1. This site uses cookies. By continuing to use this site, you are agreeing to our use of cookies. Learn More.
Dismiss Notice
You must be a registered member in order to post messages and view/download attached files in this forum.
Click here to register.

Relationship between a response and predictor variables

Discussion in 'DOE - Design of Experiments' started by essegn, Oct 6, 2016.

  1. essegn

    essegn Member

    Joined:
    Feb 5, 2016
    Messages:
    47
    Likes Received:
    5
    Trophy Points:
    7
    Dear Gentelmen,

    I am trying to find out which process parameter / parameters (temperature, time, pressure etc.) have the effect on process response.But i do not mean DOE.

    There is a process which is not really stable.

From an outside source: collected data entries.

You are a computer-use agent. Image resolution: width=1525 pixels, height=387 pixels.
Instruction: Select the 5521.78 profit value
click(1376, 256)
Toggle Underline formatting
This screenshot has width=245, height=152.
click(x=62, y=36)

All the parameters are already set and use in the same way, but due to several factors is their performance being changed according to material purity, machine condition etc.

    Do i need to use a Regression analysis?

    I thought that, but today i found, that by Regression analysis a relationship between a predictor variable and a response does not mean the variable causes the response.
    But i need to find out which predictor variable (or their combination / interaction) increases variance of the process.

    Thank you very much in advance.

    Peter
     
  2. Miner

    Miner Moderator Staff Member

    Joined:
    Jul 30, 2015
    Messages:
    576
    Likes Received:
    492
    Trophy Points:
    62
    Location:
    Greater Milwaukee USA
    The only way to conclusively prove a causal relationship is through experimentation (e.g., DOE). That is you deliberately manipulate the variable (i.e., flip the switch) and observe the change in the response (does the light turn on/off?). To be completely certain, you must replicate this several times. Experimentation may be analyzed in many ways. A DOE is traditionally analyzed using ANOVA, but could be analyzed using regression, so it is not regression alone that is the problem proving causality.

    Where the problem arises is when you perform an observational study. That is, you do not manipulate the variables, but simply observe them as they vary. Regression is often the only analytical tool suitable for this analysis. It is the observational nature of the study that prevents conclusions about causality, not the tool used for analysis.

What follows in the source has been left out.